Mr Abdeslam (inset), a French national of Moroccan descent, is being tried on charges of terrorism, possession of weapons and attempted murder during a shoot-out with police in Brussels three days before his arrest in March 2016.

He will face another trial in France at a later date for his alleged role in the Paris attacks that left 130 people dead and hundreds wounded.

During the court hearings in Brussels, Mr Abdeslam (28) is being held at a jail in northern France near the Belgian border from where he can more easily be brought to court by helicopter or road. Hundreds of elite officers will escort him and guard the route.

Another 200 officers are posted inside the court building in case of an attempted attack while security has also reportedly been stepped up across Brussels.

Mr Abdeslam’s capture in Brussels after four months on the run following the slaughter in Paris is believed to have prompted his jihadist cell to bring forward a plan for attacks in the Belgian capital.

He is believed to be the survivor of the 10-man Isil cell that terrorised Paris in 2015, and has refused all pleas to shed light on the attacks.

After nearly three years jailed in isolation and silence, he goes on trial today.

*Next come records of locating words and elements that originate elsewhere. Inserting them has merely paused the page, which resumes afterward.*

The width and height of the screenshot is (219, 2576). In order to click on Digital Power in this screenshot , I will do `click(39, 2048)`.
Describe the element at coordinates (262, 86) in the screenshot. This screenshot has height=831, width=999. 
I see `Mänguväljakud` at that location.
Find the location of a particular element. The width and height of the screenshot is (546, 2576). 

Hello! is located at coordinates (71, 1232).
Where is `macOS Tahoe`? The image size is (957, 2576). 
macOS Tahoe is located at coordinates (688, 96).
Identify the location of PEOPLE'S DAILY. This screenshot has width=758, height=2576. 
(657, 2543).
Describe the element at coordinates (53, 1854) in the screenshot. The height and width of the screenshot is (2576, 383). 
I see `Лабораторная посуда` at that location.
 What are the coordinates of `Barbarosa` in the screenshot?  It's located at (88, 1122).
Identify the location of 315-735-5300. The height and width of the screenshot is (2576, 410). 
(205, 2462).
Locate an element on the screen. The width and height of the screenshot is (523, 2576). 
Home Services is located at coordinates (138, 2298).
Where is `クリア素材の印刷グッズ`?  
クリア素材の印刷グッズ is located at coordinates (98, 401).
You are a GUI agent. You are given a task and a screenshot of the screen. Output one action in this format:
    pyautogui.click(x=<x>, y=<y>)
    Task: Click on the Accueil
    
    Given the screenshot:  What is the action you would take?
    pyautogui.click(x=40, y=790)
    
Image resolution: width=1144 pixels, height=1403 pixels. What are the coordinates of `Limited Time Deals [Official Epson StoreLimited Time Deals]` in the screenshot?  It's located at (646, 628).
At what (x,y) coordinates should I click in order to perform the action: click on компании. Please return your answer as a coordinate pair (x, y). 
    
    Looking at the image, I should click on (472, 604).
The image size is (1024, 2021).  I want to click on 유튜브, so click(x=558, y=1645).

The man who covered for his getaway with a spray of automatic gunfire died.

Mr Abdeslam’s escape was short-lived – he was captured on March 18, 2016, in the same Brussels neighbourh­ood where he and many of his Isil fighter colleagues had grown up.

Four days later, Isil suicide attackers struck again, this time at the Brussels airport and subway.

In all, that sprawling network of Isil fighters killed 162 people in the two European capitals.

Most of the extremists were French speakers, raised in one of the cities they struck. The plot’s execution depended on Isil’s success in uniting crime and religion.

Mr Abdeslam (pictured inset), who along with his brother was suspected of dealing drugs from the bar they ran, is the starkest example of that convergenc­e.

The lines between terrorists and criminals were less clear now than ever, said Peter Neumann, director of the Internatio­nal Centre for the Study of Radicalisa­tion.

“Isil is perhaps the first jihadist group that has explicitly targeted this demographi­c, and they’ve done it very consciousl­y and especially in Europe,” he said. “What we saw in Brussels and Paris – this is not an isolated case. This is actually reflecting the situation across Europe. If you go to Sweden, Norway, Holland, Germany, they will all tell you that 50pc plus of the people who have turned up traveling to Syria or involved in domestic plots have previous criminal conviction­s, often for petty crime.”

Belgian police raided Mr Abdeslam’s Brussels hideout on March 15, 2016, but he escaped through a window over the rooftops.

He was traced to a cousin’s apartment on March 18, 2016, near his Molenbeek home. Still more members of the cross-border Isil cell struck Brussels on March 22, 2016, including the bomb-maker for both attacks. Thirty-two people were killed in Brussels, along with three suicide attackers.

Mr Abdeslam has been imprisoned ever since. This week’s trial marks the first time he has been seen in public since his capture.

According to the French radio network France Inter, Mr Abdeslam stored a message in his computer similar to the farewells written by other jihadis ahead of suicide attacks.

In it, France Inter reported, he said his suicide belt malfunctio­ned in Paris and that he dreamed of going to Syria.